── PROVIDED ENTRIES
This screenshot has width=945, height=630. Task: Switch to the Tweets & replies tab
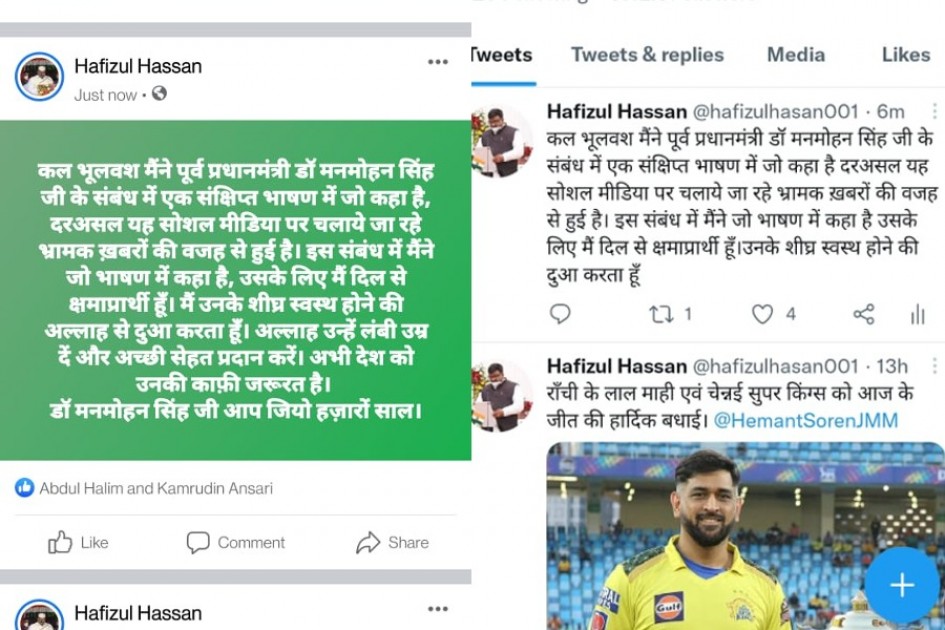click(647, 54)

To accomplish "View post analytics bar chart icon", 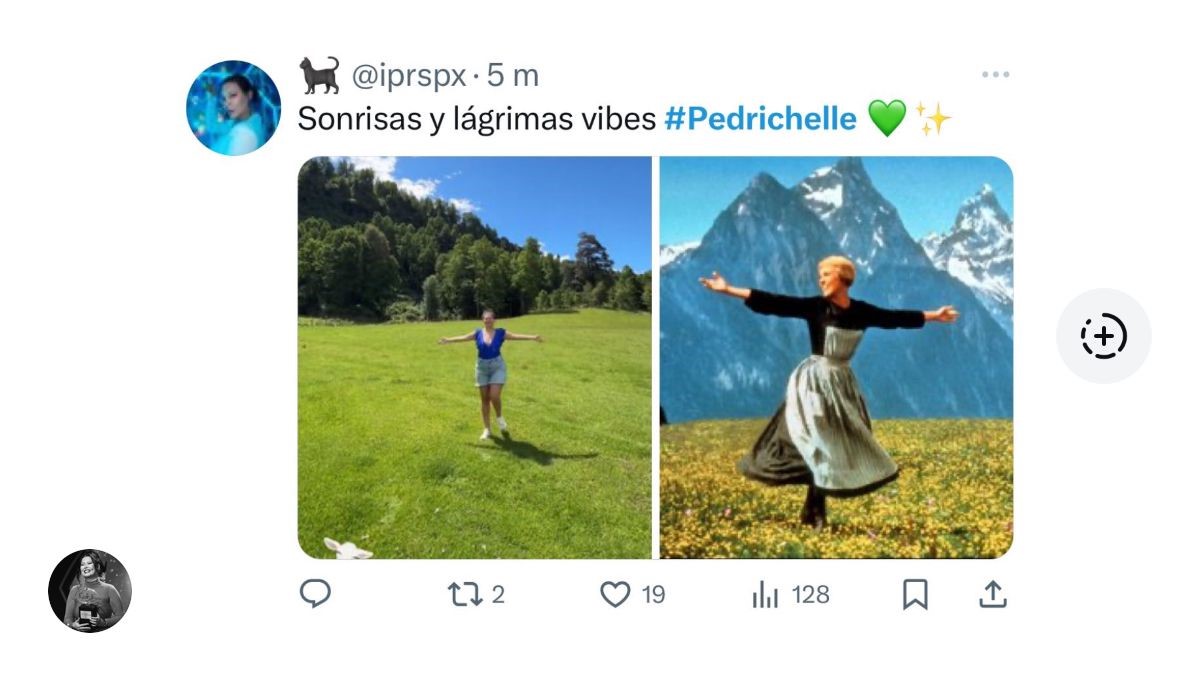I will point(765,595).
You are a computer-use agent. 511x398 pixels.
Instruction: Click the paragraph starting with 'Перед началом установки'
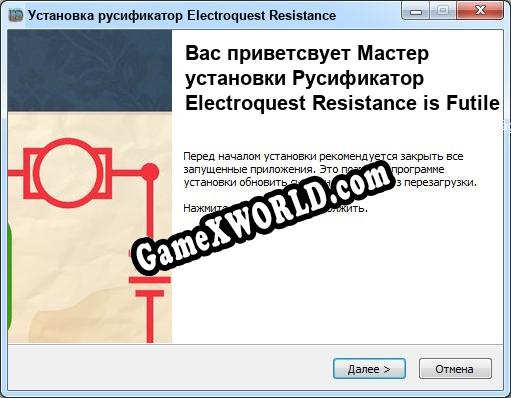click(x=330, y=169)
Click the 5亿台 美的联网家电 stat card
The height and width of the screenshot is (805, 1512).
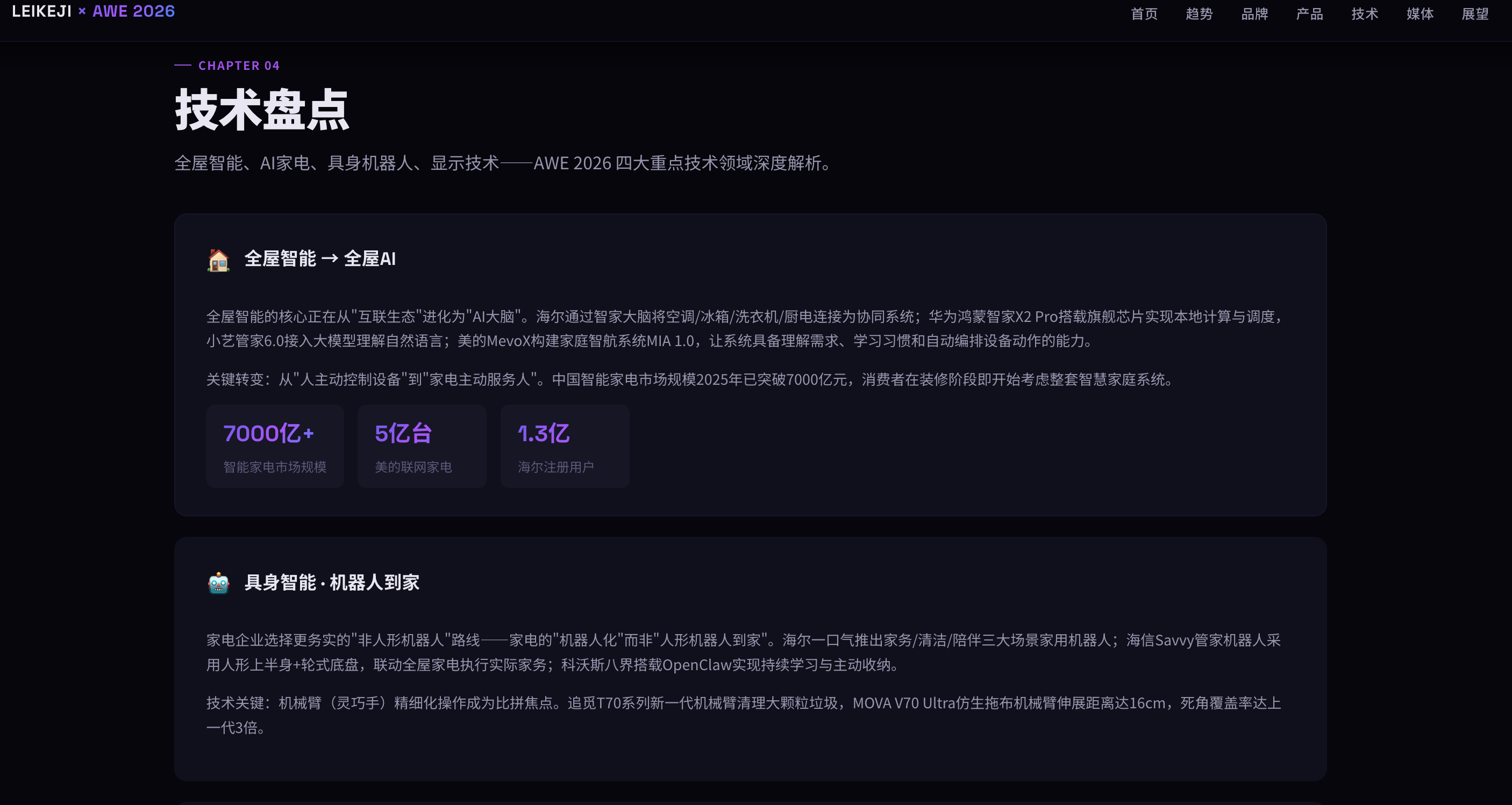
────
▶ _GIVEN INSTRUCTION_
Please rescale the data starting at the line containing "You are a computer-use agent. 511x398 pixels." and ending at the end of the data: rewrite those lines in full, requests included, with every coordinate in the answers multiplied by 1.8 and rounded to the nearest whole number, halves rounded up. Leave the pictures out of your answer.

▶ _RESULT_
You are a computer-use agent. 511x398 pixels.
Instruction: Click the paragraph starting with 'Перед началом установки'
click(x=594, y=304)
Click the 5亿台 美的联网家电 stat card
The height and width of the screenshot is (805, 1512).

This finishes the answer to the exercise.